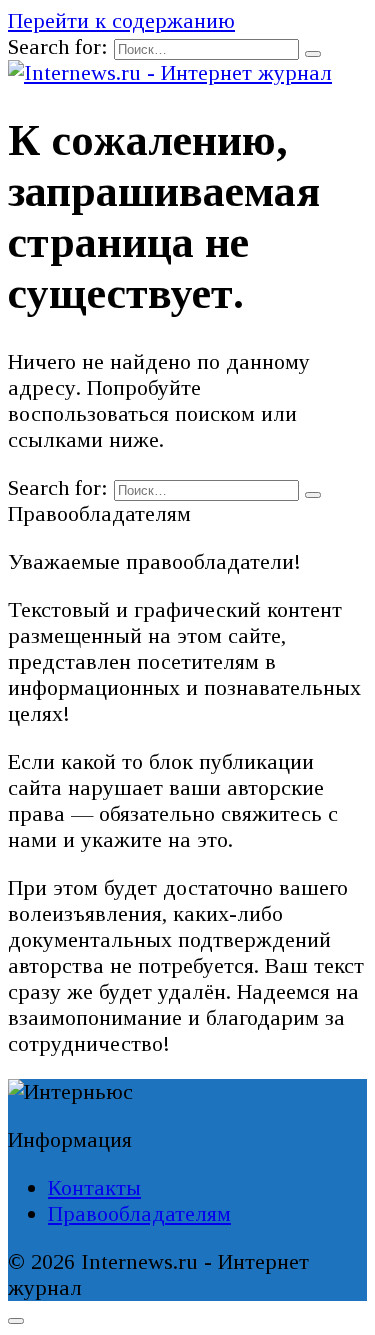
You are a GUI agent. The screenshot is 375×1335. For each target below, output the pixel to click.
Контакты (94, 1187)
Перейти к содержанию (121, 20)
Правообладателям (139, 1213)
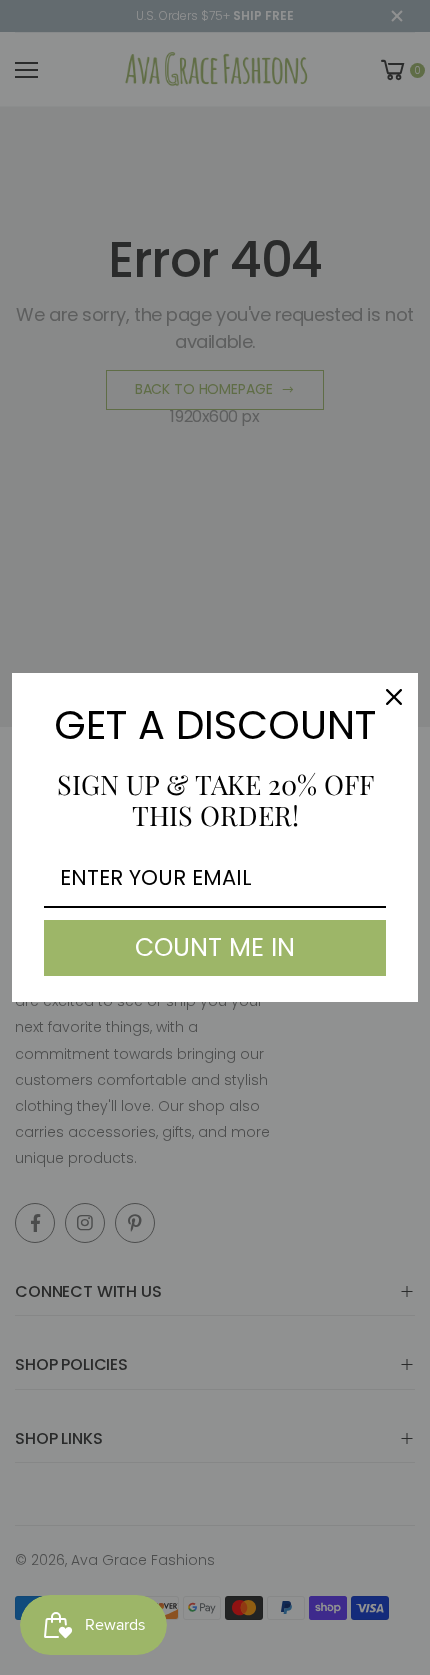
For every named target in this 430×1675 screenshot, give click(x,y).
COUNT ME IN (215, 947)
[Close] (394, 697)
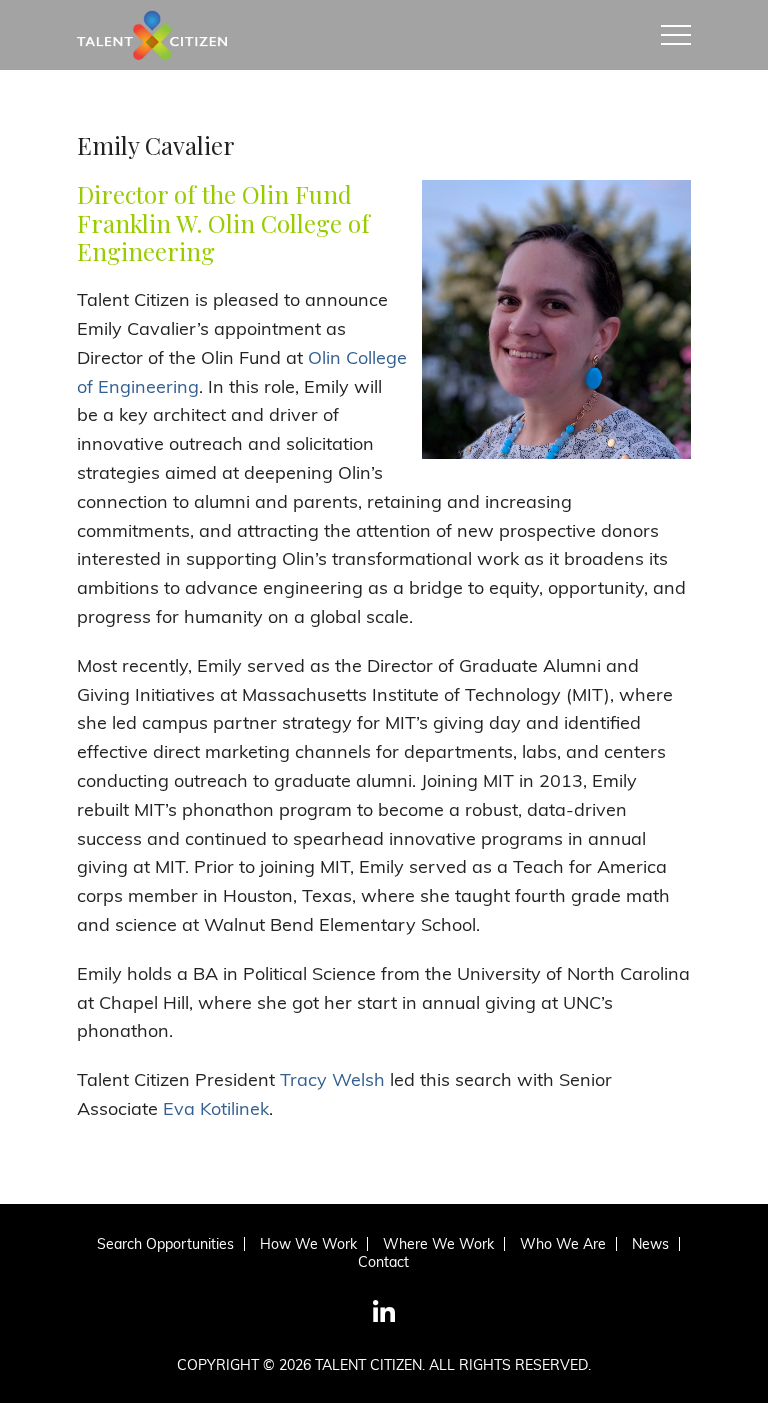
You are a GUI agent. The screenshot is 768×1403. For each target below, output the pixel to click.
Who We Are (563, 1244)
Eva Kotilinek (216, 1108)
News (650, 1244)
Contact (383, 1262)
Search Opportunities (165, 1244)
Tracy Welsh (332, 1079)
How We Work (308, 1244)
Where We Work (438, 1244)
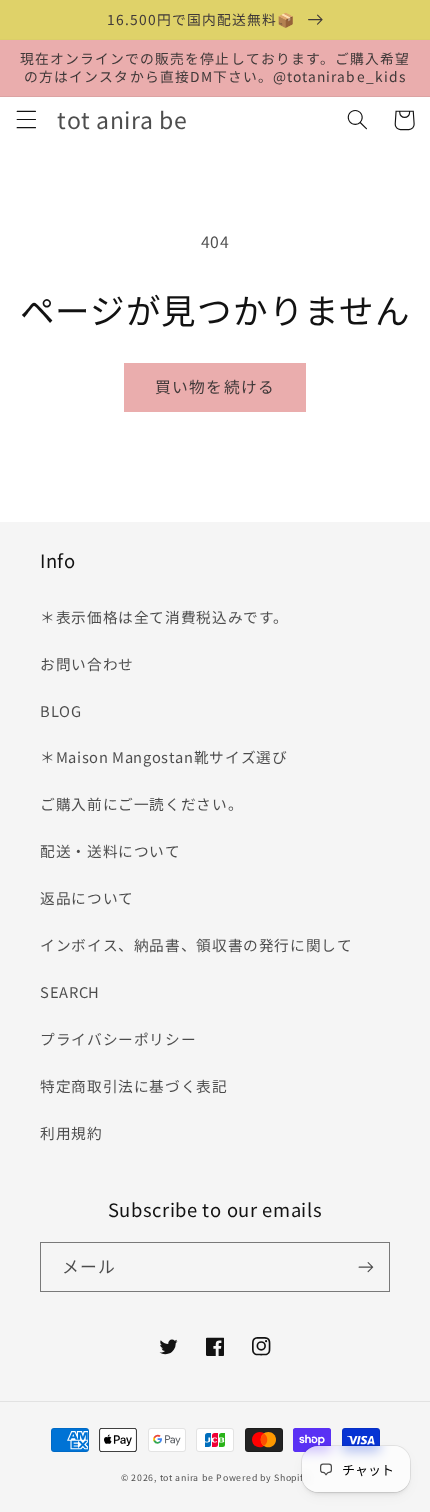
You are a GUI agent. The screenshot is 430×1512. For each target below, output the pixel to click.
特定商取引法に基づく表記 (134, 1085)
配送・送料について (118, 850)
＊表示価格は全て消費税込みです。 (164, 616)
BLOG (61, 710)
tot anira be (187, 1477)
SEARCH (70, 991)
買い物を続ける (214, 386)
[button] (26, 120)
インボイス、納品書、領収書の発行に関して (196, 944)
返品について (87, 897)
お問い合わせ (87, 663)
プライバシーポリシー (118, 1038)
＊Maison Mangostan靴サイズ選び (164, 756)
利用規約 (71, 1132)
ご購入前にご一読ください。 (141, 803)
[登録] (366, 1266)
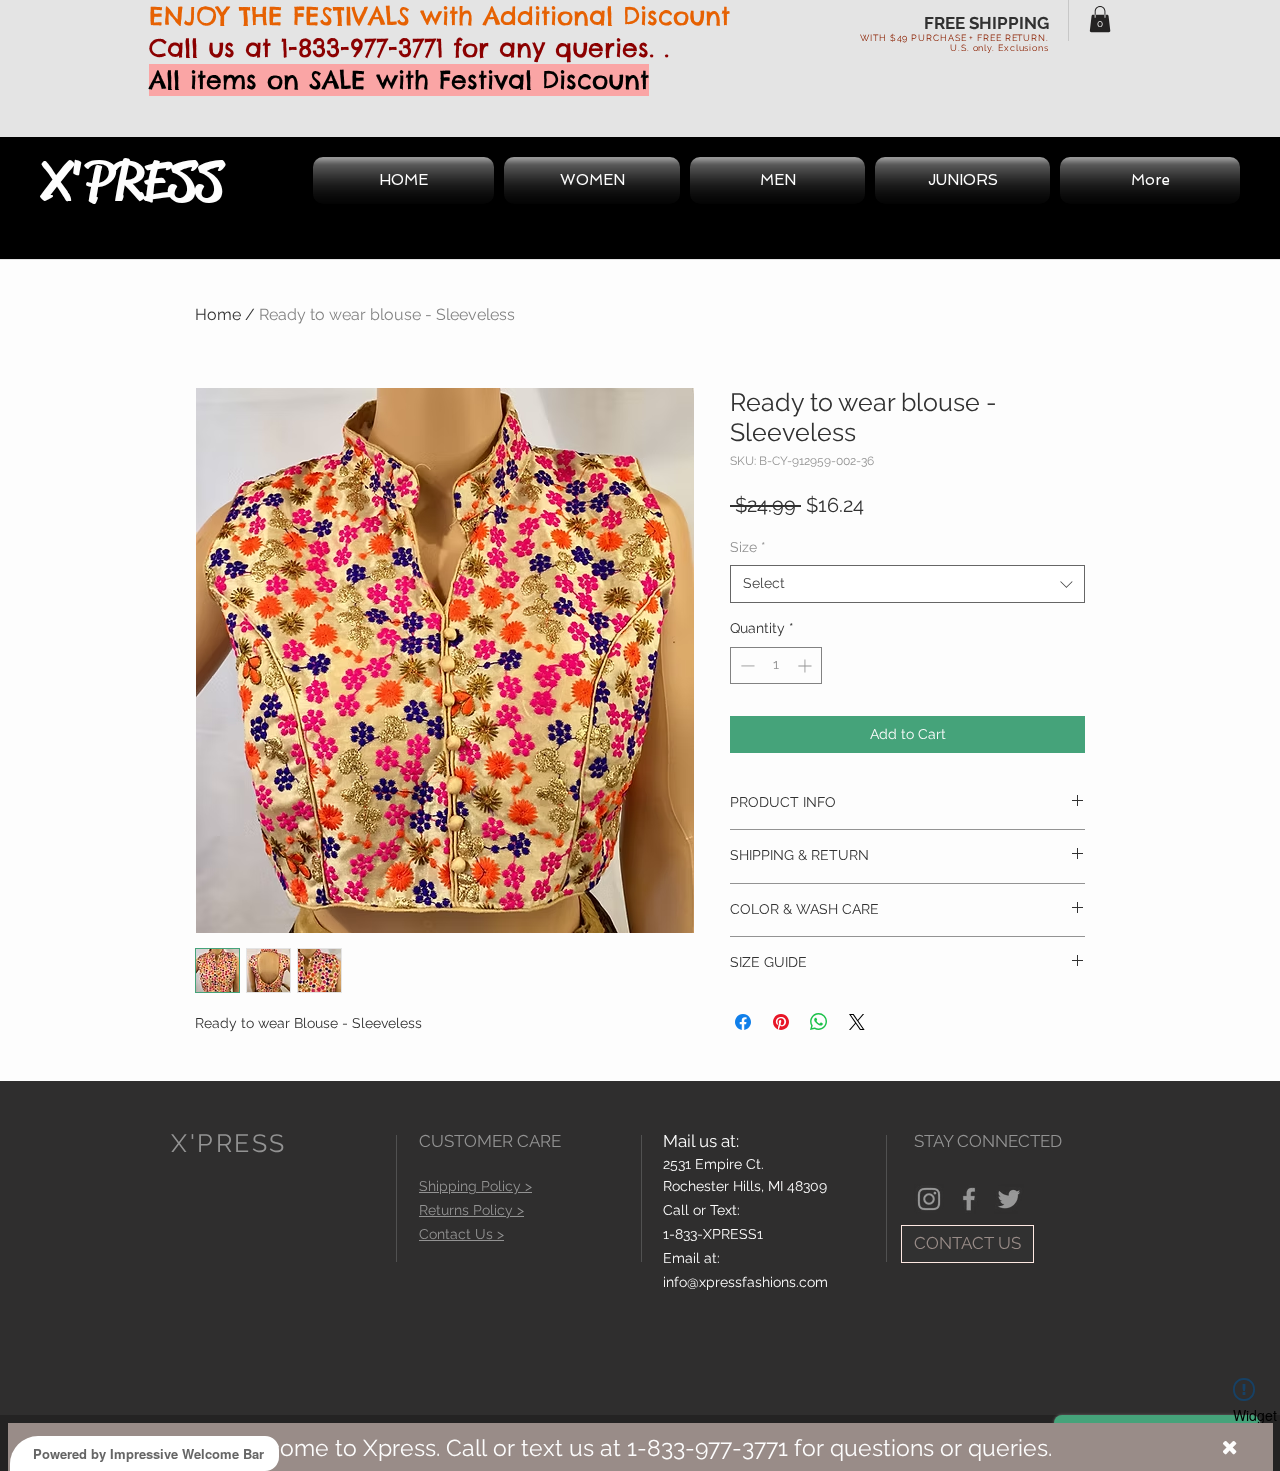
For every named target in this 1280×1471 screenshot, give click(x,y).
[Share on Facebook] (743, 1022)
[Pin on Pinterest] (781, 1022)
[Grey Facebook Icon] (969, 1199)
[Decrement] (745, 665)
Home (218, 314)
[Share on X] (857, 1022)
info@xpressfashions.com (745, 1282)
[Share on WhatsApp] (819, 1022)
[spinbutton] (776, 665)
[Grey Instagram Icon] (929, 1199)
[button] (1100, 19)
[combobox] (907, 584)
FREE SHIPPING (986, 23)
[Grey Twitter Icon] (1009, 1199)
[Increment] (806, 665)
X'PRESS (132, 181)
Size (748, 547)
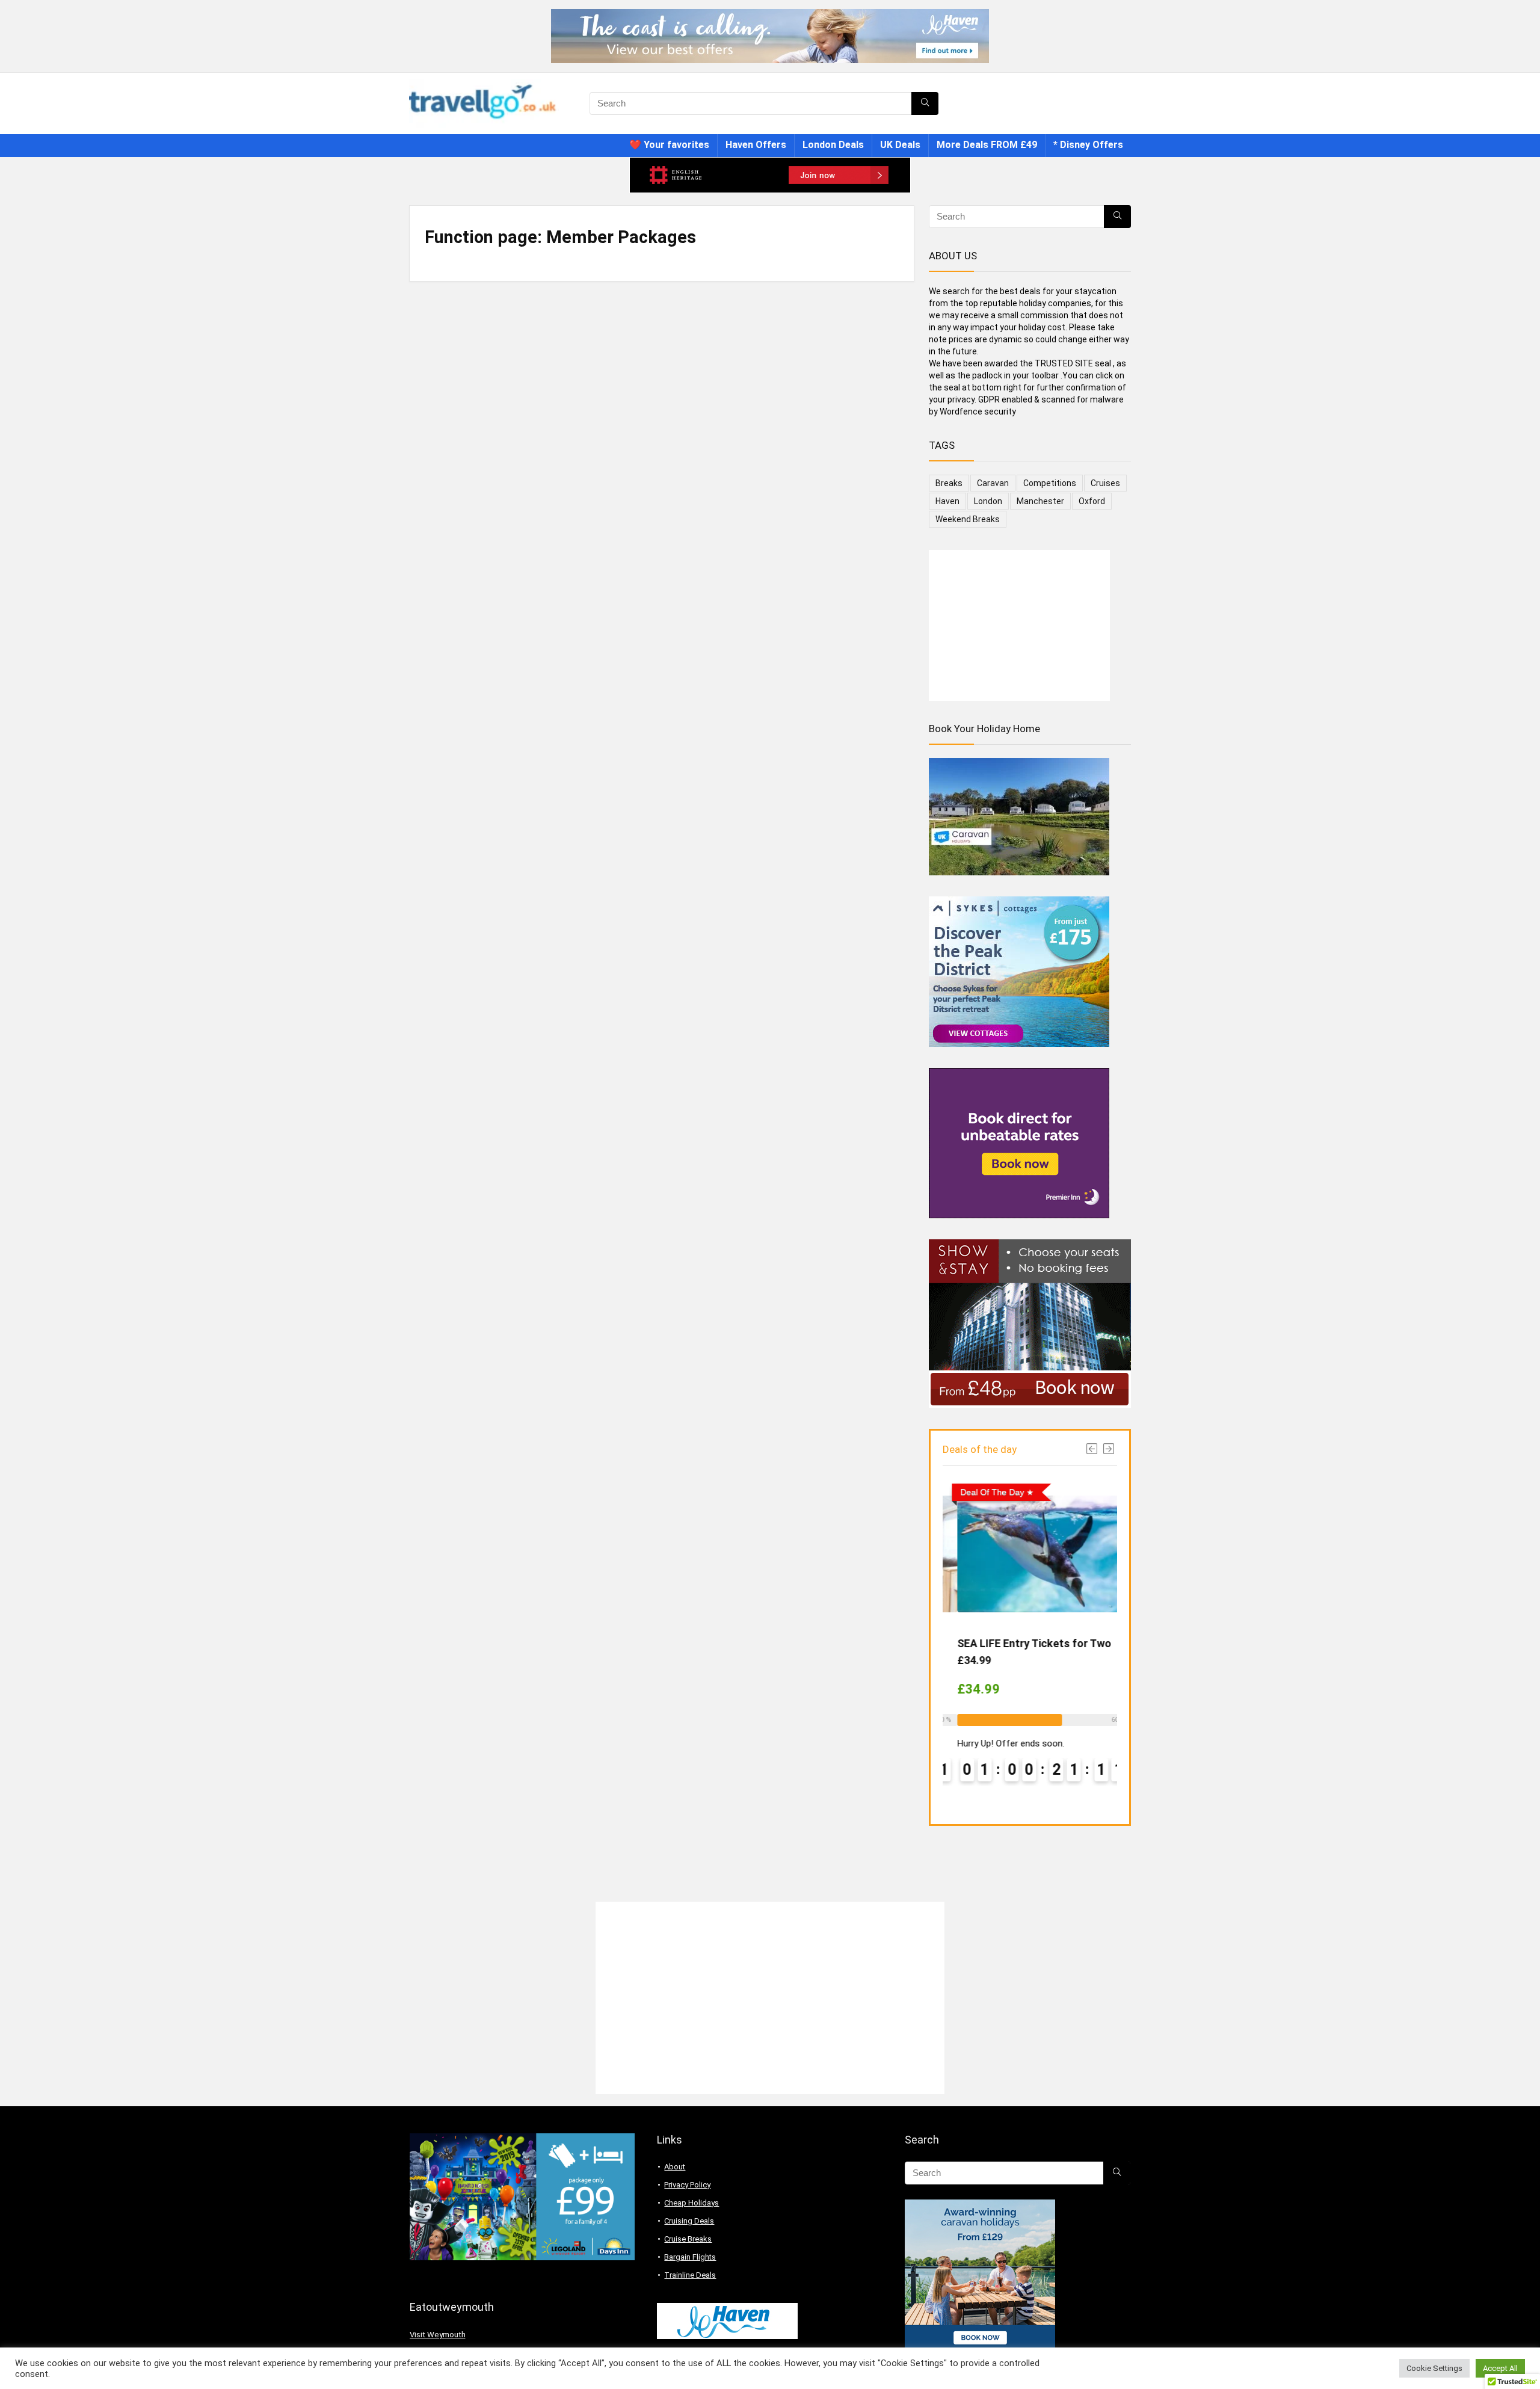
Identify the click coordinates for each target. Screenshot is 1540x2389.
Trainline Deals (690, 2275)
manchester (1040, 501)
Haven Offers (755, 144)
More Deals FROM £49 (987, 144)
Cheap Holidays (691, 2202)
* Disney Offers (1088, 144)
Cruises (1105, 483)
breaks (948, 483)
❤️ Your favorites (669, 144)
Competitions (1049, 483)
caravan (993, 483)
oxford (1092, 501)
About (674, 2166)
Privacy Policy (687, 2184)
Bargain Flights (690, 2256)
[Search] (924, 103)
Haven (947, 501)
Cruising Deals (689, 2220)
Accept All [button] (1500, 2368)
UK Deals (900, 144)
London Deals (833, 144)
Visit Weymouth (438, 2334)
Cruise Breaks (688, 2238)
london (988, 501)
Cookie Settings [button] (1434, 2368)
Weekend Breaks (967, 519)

--------------------

## AIM OF THE EXERCISE
Using the entries above, extract exactly the lines from the one that contains "[登録] (366, 1266)" through the one that contains "[combobox] (907, 584)". Do not carry over any pictures.

## SOLUTION FOR THIS EXERCISE
[登録] (366, 1266)
For every named target in this 1280×1471 screenshot, give click(x,y).
[Share on Facebook] (743, 1022)
[Pin on Pinterest] (781, 1022)
[Grey Facebook Icon] (969, 1199)
[Decrement] (745, 665)
Home (218, 314)
[Share on X] (857, 1022)
info@xpressfashions.com (745, 1282)
[Share on WhatsApp] (819, 1022)
[spinbutton] (776, 665)
[Grey Instagram Icon] (929, 1199)
[button] (1100, 19)
[combobox] (907, 584)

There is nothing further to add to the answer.